[Collected data]
=== Section Start ===
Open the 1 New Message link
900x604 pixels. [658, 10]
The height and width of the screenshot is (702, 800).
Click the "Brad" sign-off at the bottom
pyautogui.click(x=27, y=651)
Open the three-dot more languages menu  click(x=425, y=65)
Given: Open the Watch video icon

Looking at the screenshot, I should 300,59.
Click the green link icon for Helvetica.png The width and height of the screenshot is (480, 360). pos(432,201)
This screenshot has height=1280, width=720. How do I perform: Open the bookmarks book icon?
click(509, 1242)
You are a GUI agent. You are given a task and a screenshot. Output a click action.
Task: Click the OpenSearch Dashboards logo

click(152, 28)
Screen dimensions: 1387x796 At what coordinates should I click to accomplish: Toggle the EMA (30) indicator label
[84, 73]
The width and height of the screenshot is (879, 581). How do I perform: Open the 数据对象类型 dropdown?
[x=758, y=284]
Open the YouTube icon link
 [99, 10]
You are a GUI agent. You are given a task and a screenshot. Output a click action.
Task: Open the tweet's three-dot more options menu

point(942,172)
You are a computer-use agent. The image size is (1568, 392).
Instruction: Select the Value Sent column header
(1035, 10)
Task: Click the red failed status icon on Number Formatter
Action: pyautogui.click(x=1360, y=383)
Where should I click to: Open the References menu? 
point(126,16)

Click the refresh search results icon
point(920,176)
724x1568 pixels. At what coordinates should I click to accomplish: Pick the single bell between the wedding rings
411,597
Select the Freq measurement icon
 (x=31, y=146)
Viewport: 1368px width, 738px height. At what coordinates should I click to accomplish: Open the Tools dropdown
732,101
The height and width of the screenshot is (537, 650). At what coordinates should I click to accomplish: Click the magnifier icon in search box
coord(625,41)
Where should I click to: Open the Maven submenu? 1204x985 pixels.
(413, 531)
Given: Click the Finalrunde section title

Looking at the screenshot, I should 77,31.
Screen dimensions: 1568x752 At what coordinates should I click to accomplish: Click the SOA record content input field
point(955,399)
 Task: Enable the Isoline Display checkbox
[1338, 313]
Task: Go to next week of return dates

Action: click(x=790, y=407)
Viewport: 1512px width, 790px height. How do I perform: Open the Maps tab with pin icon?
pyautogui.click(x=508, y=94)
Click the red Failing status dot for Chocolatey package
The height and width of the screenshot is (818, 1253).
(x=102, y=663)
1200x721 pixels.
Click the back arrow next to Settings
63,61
=== Section End ===
• **Exercise instructions**:
Starting with the line that contains "Task: Enable the Isoline Display checkbox", copy each line through the end of the data exactly, and leave out all earlier lines.

• **Response to this task**:
 Task: Enable the Isoline Display checkbox
[1338, 313]
Task: Go to next week of return dates

Action: click(x=790, y=407)
Viewport: 1512px width, 790px height. How do I perform: Open the Maps tab with pin icon?
pyautogui.click(x=508, y=94)
Click the red Failing status dot for Chocolatey package
The height and width of the screenshot is (818, 1253).
(x=102, y=663)
1200x721 pixels.
Click the back arrow next to Settings
63,61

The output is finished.